ATHENS.-POPULATION.-SCHOOLS.-MODERN LANGUAGE

AND COSTUME.

[6TH OF FEBRUARY.]

YESTERDAY was completed a census of the population. The number of inhabitants, including soldiery, Greek and Bavarian, is fifteen thousand-a great increase we are told, within the last twelve months, but a terrible falling off from the days when Athens was in her splendor.

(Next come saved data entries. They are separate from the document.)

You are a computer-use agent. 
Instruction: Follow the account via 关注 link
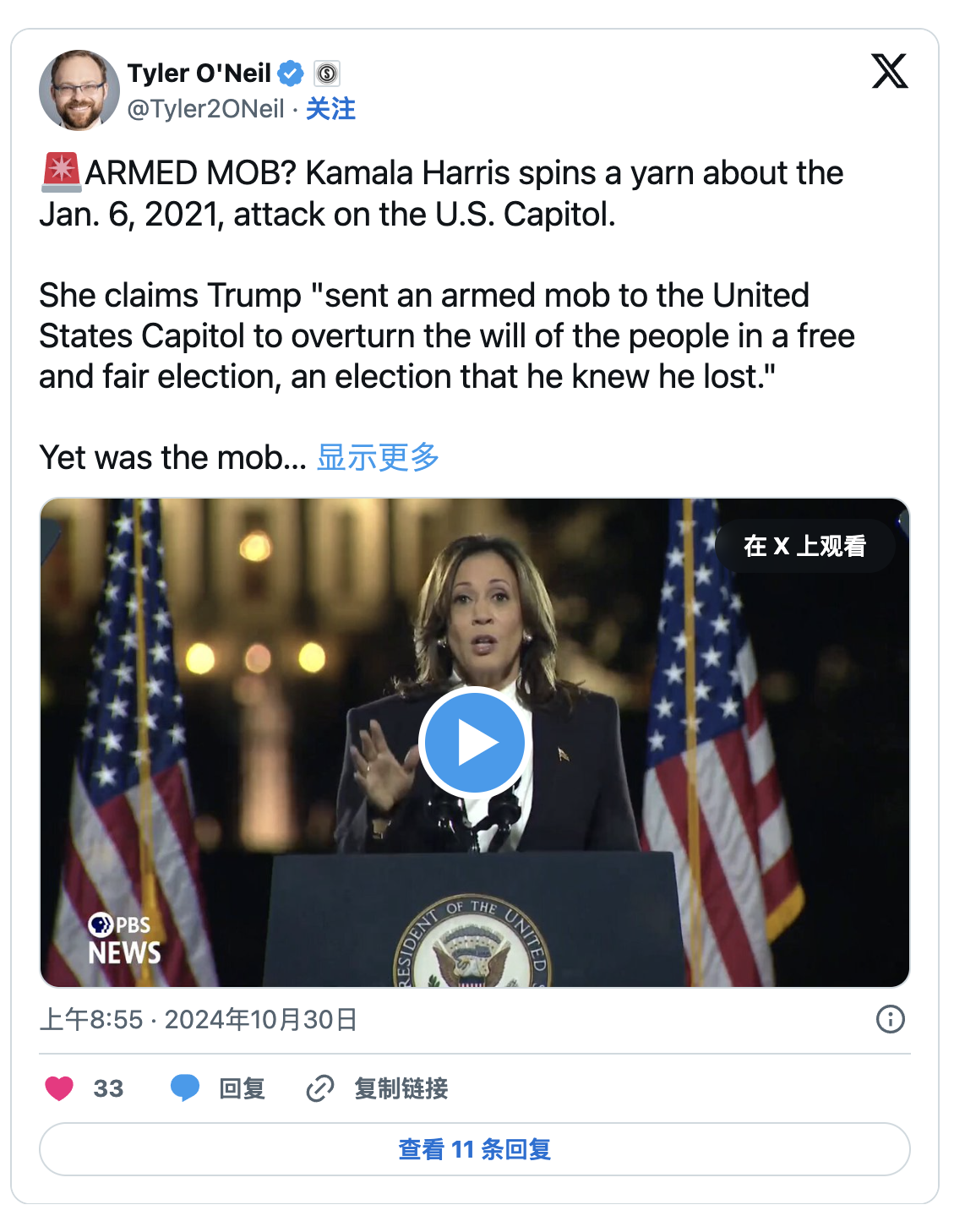(330, 109)
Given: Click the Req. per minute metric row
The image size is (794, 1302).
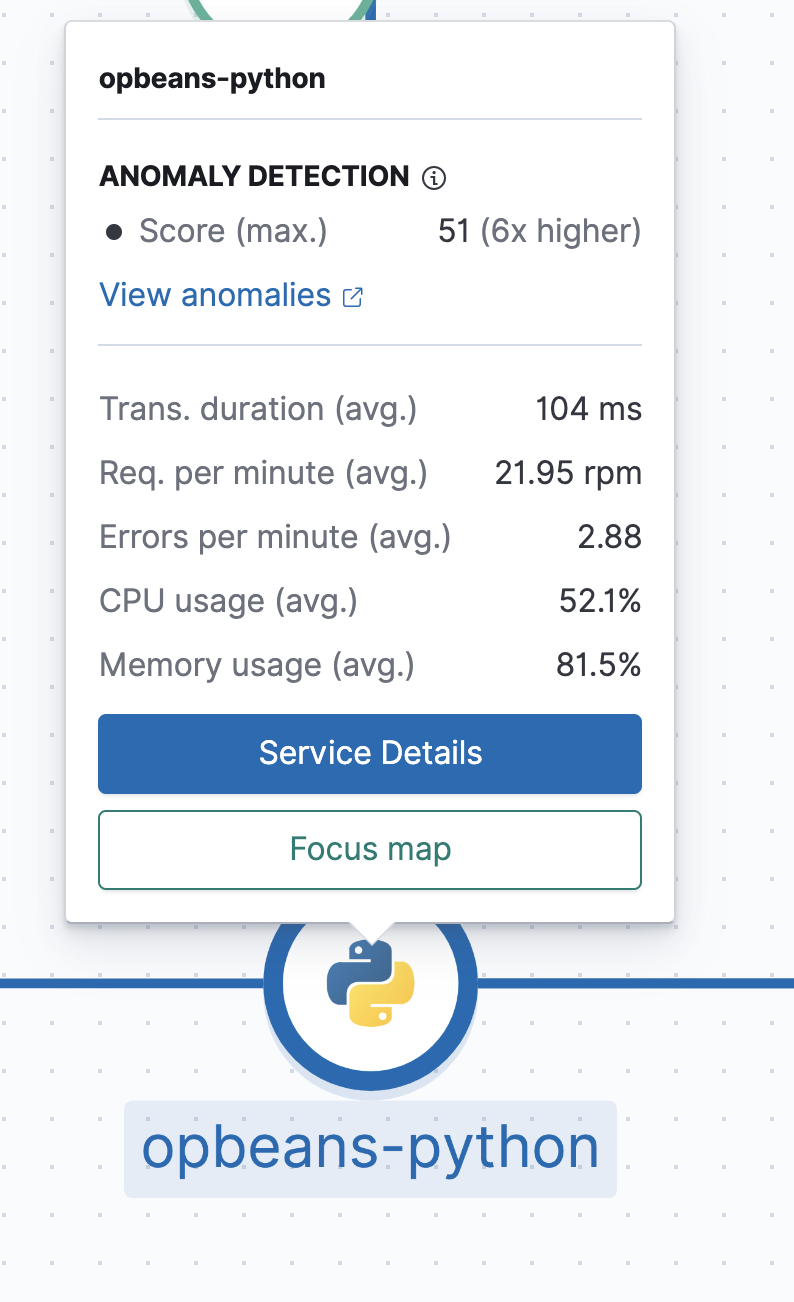Looking at the screenshot, I should coord(370,472).
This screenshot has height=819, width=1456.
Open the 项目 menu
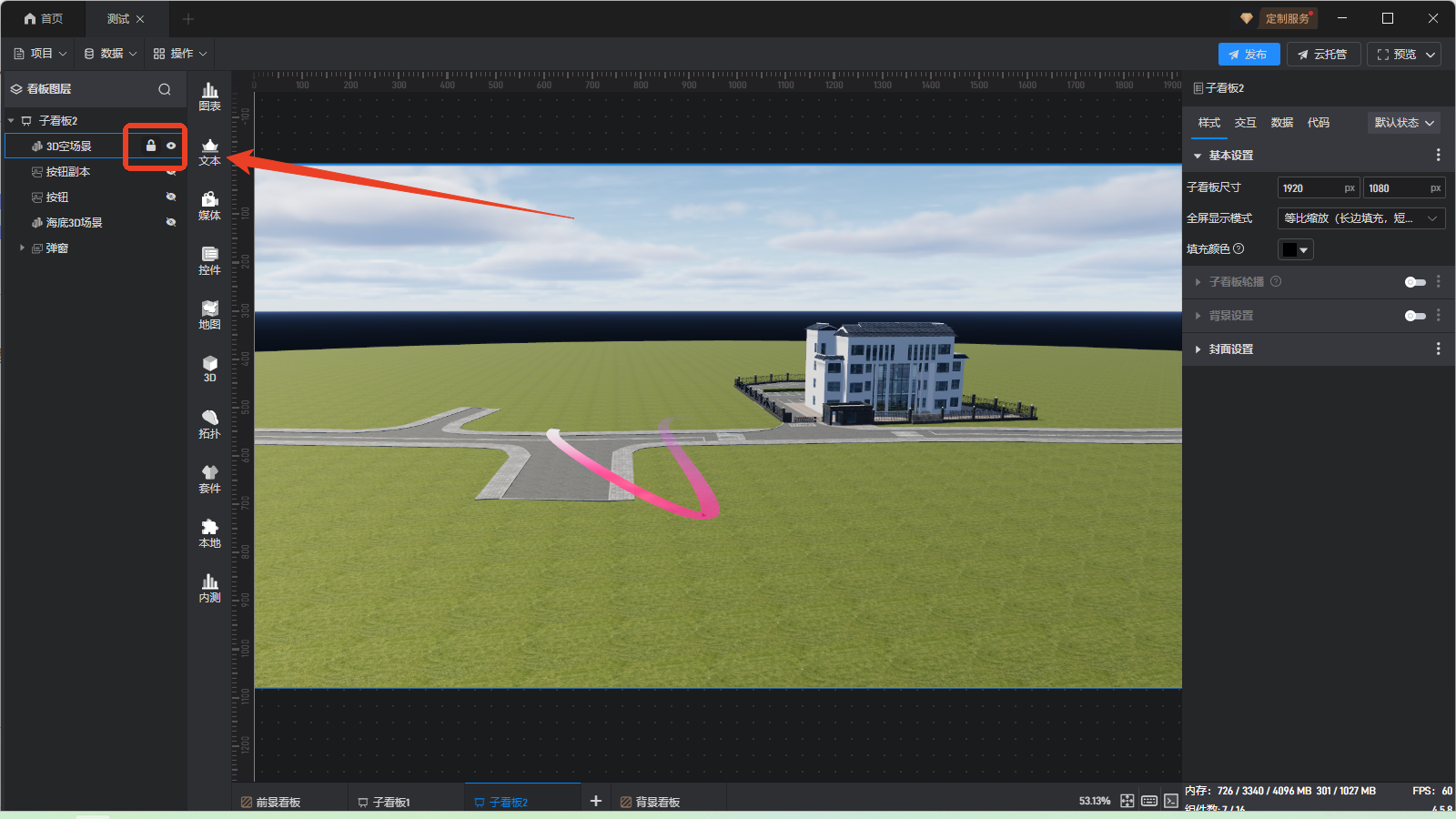coord(41,54)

It would be too much to venture on an anticipation of what it may again rise to, but there are several indications which appear to promise, not indeed her ancient glories, but at least a revival of civilization, which cannot fail to draw to a region so rich in

objects of art and in mental associations a high degree of internal improvement and prosperity. Athens is not now, for practical purposes, so distant from London-" toto divisos orbe Britannos," as Rome was thirty years ago; and who can tell to what a state of prosperity habitual intercourse with the civilized world may again exalt the narrow but illustrious territory of Attica?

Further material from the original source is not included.